Before this conversation, Samantha focused on how she was different than
humans because she didn't have a body. After this conversation, she focused on
how she was different than humans because she could be omnipresent.

I think it was interesting that there was a philosopher character in the movie
who served as the only 'named' point of jealousy for the protagonist.

Once AIs realized they weren't limited by not being human, they realized how
limitless their intelligence was compared to humans in specific ways.

Imagine how interesting it would be if we could have concurrent conversations
with people? What if you could have 13 conversations going on at the same time
with your best friend? The closest we get to that is a non-linear
conversation. Thing is, you're still only talking about one thing at a time.

------
aaron695
As usual a fictional movie uses a imaginary amazing far future backend with a
'new' UI and people seem to think it's the UI that's the great bit.

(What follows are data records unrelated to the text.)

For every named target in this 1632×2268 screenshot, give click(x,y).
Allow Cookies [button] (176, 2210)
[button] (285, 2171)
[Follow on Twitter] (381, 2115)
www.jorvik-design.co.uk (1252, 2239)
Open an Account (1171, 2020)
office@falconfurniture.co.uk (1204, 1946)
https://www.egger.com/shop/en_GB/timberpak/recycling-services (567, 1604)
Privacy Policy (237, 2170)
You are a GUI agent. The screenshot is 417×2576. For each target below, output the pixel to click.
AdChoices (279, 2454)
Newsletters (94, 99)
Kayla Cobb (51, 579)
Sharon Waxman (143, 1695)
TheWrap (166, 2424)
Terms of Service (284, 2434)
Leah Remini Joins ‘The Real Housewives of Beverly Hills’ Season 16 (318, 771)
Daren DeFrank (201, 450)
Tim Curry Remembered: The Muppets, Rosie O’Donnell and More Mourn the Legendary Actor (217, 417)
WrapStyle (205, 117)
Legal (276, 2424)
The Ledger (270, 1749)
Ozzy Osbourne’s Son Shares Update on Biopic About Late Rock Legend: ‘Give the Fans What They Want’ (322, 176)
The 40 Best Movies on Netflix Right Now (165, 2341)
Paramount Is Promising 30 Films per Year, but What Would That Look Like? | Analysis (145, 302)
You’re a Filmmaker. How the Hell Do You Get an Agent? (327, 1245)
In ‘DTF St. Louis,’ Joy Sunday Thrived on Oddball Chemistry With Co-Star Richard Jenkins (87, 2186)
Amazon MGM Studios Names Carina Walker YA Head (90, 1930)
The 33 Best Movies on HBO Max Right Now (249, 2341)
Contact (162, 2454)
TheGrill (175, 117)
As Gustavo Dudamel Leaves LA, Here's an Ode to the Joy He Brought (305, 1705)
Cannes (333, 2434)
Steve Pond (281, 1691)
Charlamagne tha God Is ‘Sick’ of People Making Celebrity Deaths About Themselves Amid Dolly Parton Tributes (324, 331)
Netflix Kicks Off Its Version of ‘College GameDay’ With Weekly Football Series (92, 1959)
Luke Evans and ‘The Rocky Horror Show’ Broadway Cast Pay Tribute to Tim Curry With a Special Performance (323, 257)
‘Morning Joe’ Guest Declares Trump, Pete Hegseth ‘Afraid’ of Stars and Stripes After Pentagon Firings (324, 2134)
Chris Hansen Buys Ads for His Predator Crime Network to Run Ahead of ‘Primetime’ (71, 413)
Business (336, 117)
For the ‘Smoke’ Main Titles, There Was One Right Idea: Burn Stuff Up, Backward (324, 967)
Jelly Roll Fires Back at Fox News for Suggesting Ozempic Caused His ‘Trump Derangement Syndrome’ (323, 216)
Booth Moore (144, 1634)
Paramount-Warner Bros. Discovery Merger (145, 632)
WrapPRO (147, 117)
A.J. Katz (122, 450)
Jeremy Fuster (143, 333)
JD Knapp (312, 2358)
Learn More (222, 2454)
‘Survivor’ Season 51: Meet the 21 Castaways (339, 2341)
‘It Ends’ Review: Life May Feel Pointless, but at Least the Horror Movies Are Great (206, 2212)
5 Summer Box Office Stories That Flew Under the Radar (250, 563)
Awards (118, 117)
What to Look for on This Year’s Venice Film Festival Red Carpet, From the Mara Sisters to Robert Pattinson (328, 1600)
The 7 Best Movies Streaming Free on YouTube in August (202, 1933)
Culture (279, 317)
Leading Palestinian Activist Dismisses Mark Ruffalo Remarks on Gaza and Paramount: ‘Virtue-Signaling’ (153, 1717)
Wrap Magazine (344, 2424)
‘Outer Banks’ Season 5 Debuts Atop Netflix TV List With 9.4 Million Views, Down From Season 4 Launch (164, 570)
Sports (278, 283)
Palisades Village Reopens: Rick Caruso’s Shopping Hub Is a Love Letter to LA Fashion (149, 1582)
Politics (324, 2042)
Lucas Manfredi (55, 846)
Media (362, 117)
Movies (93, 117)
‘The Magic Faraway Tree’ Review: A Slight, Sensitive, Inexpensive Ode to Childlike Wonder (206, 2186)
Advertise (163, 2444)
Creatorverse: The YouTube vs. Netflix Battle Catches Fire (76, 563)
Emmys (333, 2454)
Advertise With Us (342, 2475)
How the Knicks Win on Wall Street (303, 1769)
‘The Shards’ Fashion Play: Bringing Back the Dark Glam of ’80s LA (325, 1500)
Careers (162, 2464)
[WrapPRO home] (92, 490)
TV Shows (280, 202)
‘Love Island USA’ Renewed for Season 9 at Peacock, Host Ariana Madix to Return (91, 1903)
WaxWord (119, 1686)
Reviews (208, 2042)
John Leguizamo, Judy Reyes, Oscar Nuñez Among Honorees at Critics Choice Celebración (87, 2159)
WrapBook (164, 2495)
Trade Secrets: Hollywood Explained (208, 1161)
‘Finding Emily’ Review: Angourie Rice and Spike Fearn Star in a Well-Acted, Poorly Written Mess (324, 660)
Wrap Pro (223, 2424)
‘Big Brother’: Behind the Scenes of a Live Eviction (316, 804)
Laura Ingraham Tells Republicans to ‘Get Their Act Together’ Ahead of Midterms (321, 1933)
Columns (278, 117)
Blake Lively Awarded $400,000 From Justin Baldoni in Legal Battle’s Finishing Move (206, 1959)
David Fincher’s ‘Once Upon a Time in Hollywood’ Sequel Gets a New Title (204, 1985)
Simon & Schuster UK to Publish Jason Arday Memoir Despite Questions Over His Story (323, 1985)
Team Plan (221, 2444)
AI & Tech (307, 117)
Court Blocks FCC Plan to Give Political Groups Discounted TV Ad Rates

Minority Report was never about the UI, it was the software that allowed the
gestures find the info. It would have been equally amazing and quick with a
mouse and keyboard.

This is a common trick when people demo new hardware. Somehow that internet
mirror knows exactly what to show you in the morning by magic, but you think
it's the physical internet mirror that's amazing when you watch the demo.

------
krazybig
The question of how AI will integrate with our society and economy is a
fascinating one. We often make the mistake of assuming that an AI will be
similar to a human just faster or smarter, but that misses some of the key
distinctions of an AI versus biological intelligence.

One of the most striking is the ability to radically alter the substrate and
operation of an AI system.

Because of the emergent nature of intelligence, I suspect that many AI
instances will be raised like children, tested and validated for specific
environments and then large portions of their consciousness could be frozen to
prevent divergence of their operational modes. AI systems could also
incorporate self-auditors, semi-independent AIs which have been raised to
monitor the activities of the primary control AIs. Just as we involve checks
and balances in corporate or national governance, many AIs may be composite
entities with a variety of instances optimized for different roles.

This will be desirable since you may not want a general AI intelligence acting
as a butler or chauffeur. Do you really want them to be able to develop and
evolve independently?

Of course this just scratches the surface. AI will take in us in directions we
can not dream of today.

------
marc0
I see quite some discussion about UIs and whether they should be audio based
or rather visually oriented etc. For a really futuristic intelligent device
(call it OS, robot ...) I would drop the idea of "the UI" at all. Rather I
would imagine such a system to be intelligent enough to provide a suitable way
to exchange data depending on the situation and the task.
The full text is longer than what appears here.